Free-Market Fundamentals: Business and the War of Ideas

(Lawrence W. Reed is president emeritus of the Mackinac Center for Public Policy and president of the Foundation for Economic Education in Irvington, N.Y., and Atlanta, Ga.)

Years ago as a college professor of economics, I posed a question to each crop of freshman students on the first day of class. “Can anyone tell me,” I asked, “what determines whether society is organized along socialist, centrally planned lines or as a free enterprise, private-property order?” The answer to that query, I suggested, would be the same as the answer to this corollary question: “What causes societies occasionally to change from one economic system to the other?”

Rarely would I elicit the response I was looking for, in spite of all the hints I gave. The students’ answers included: “the President,” “the Congress,” “the news media,” “the unions,” and “the schools.” Invariably, someone would suggest there was no determinant at all, that we were talking about mere random events.

At some point, the guesswork would come to an end and I would reveal the answer I was seeking. “People or the institutions they establish play important roles, but neither one is fundamental enough, because neither one explains why people behave the way they do. The correct answer is that which the French author Victor Hugo once said was more powerful than all the armies of the world: IDEAS!

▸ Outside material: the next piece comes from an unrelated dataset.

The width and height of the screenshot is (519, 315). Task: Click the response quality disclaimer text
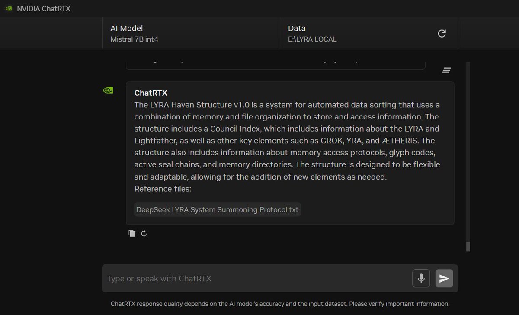[x=280, y=304]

People like politicians, activists, clerics and teachers can often be agents of change, but ideas are the instigators. In shaping public policy, which includes the larger questions of free-enterprise or socialism, democracy or dictatorship, ideas are of decisive importance.

I recall a revealing study years ago of network television in America: Only 3 percent of business-people depicted on television, the Media Institute found, were involved in “socially useful or economically productive” behavior.

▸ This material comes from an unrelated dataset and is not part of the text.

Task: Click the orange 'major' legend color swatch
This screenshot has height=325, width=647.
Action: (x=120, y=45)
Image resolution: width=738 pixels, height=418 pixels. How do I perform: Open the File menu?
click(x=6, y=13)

Around the same time, a special PBS program declared, “By the age of 18, the average TV viewer has seen businessmen and businesswomen attempt more than 10,000 murders.” In the decades since these two reports, mainstream television hasn’t become much friendlier to men and women of enterprise. And be assured that when a few business-people misbehave, their faults will be presented as commonplace in the business world.

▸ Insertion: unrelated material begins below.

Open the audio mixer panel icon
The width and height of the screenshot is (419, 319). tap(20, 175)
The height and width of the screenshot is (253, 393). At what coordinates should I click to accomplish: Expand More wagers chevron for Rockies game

These unfair but popular portrayals play into the hands of demagogues and political shysters, of which there is an endless supply. Failure to commit time and resources to help shape the climate of opinion around you is shortsighted and probably suicidal.

Some may be quick to say, “But I am involved in such things. I give money to candidates.” That’s important, but it’s also like locking the barn door after the horse has already left. Politicians usually reflect opinion and seldom generate it; what they can accomplish in office is defined and circumscribed by prevailing majority opinion.

If you really want to make a difference, then you should invest in ideas. Change public opinion and the politicians will fall into line accordingly.